> The key thing is to develop an intuition for questions it can usefully answer vs questions that are at a level of detail where the lossiness matters
the problem is that in order to develop an intuition for questions that LLMs can answer, the user will at least need to know something about the topic beforehand. I believe that this lack of initial understanding of the user input is what can lead to taking LLM output as factual. If one side of the exchange knows nothing about the subject, the other side can use jargon and even present random facts or lossy facts which can almost guarantee to impress the other side.
> The way to solve this particular problem is to make a correct example available to it.
My question is how much effort would it take to make a correct example available for the LLM before it can output quality and useful data? If the effort I put in is more than what I would get in return, then I feel like it's best to write and reason it myself.
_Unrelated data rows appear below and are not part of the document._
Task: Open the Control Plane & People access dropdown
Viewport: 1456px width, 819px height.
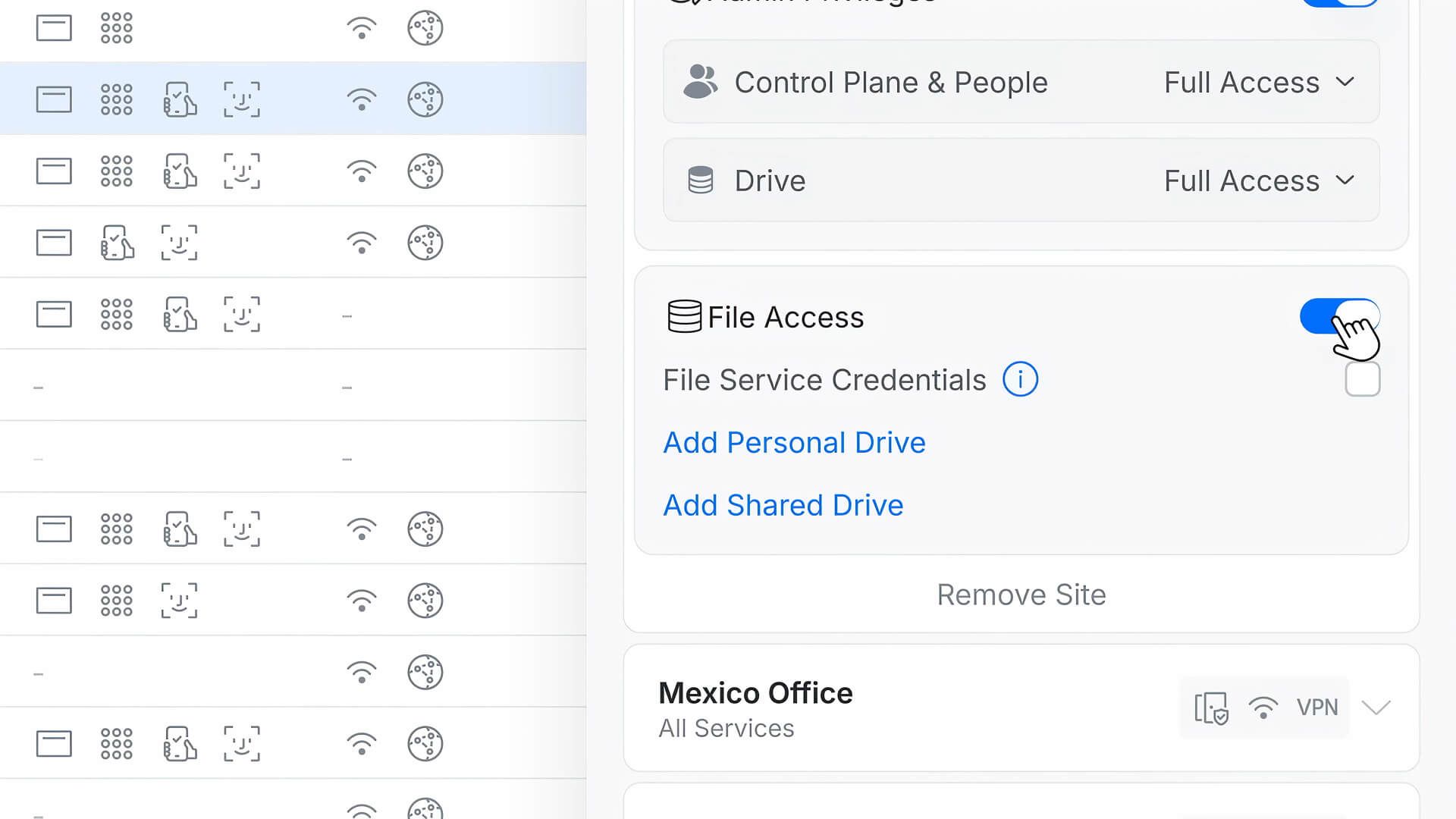Action: (1259, 82)
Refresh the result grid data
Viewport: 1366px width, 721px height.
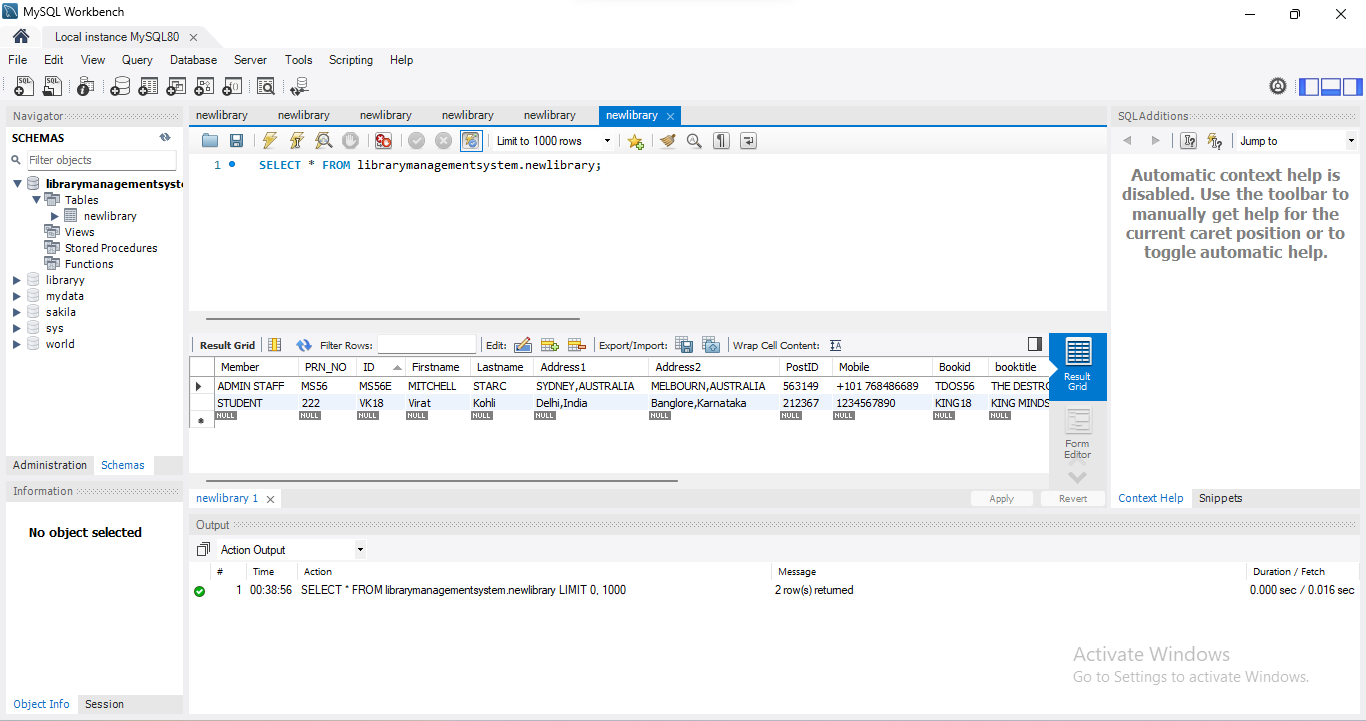(304, 345)
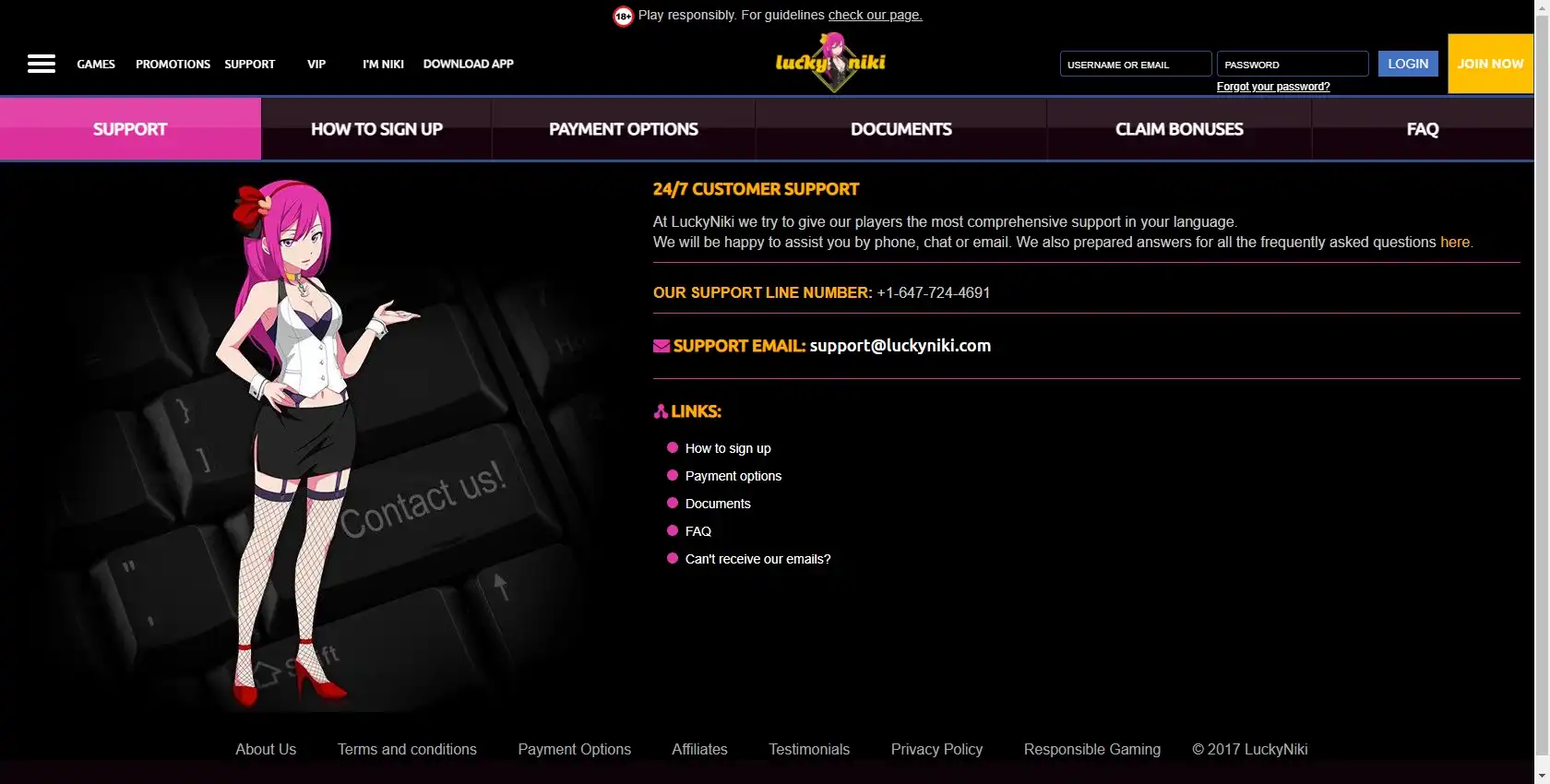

while this is due to Zig maintainers' code quality, I think a large contributing factor is the choice of syntax. As an exercise, try navigating a C, C++ and any other language source code without an IDE or LSP. things like:
- "Where did that function come from?"
- "What and where is this type?"
what do you have to do to find that out? due to the flexible ways you can declare things in C, it may take you a lot of steps to find these information. even in search, a variable and a function can share the same prefix due to the return type placement. hence why some people prefer function return types in a separate line.
Even with languages like Rust for example, finding if a type in a function parameters is an enum or struct and finding its definition can require multiple steps like search "enum Foo" or "struct Foo", in Zig i can search "const Foo" and i will immediately know what it is.
while i do hope that C gets defer and constexpr functions in the next standard or maybe better generics or enums, Zig syntax is much better to work with in my opinion.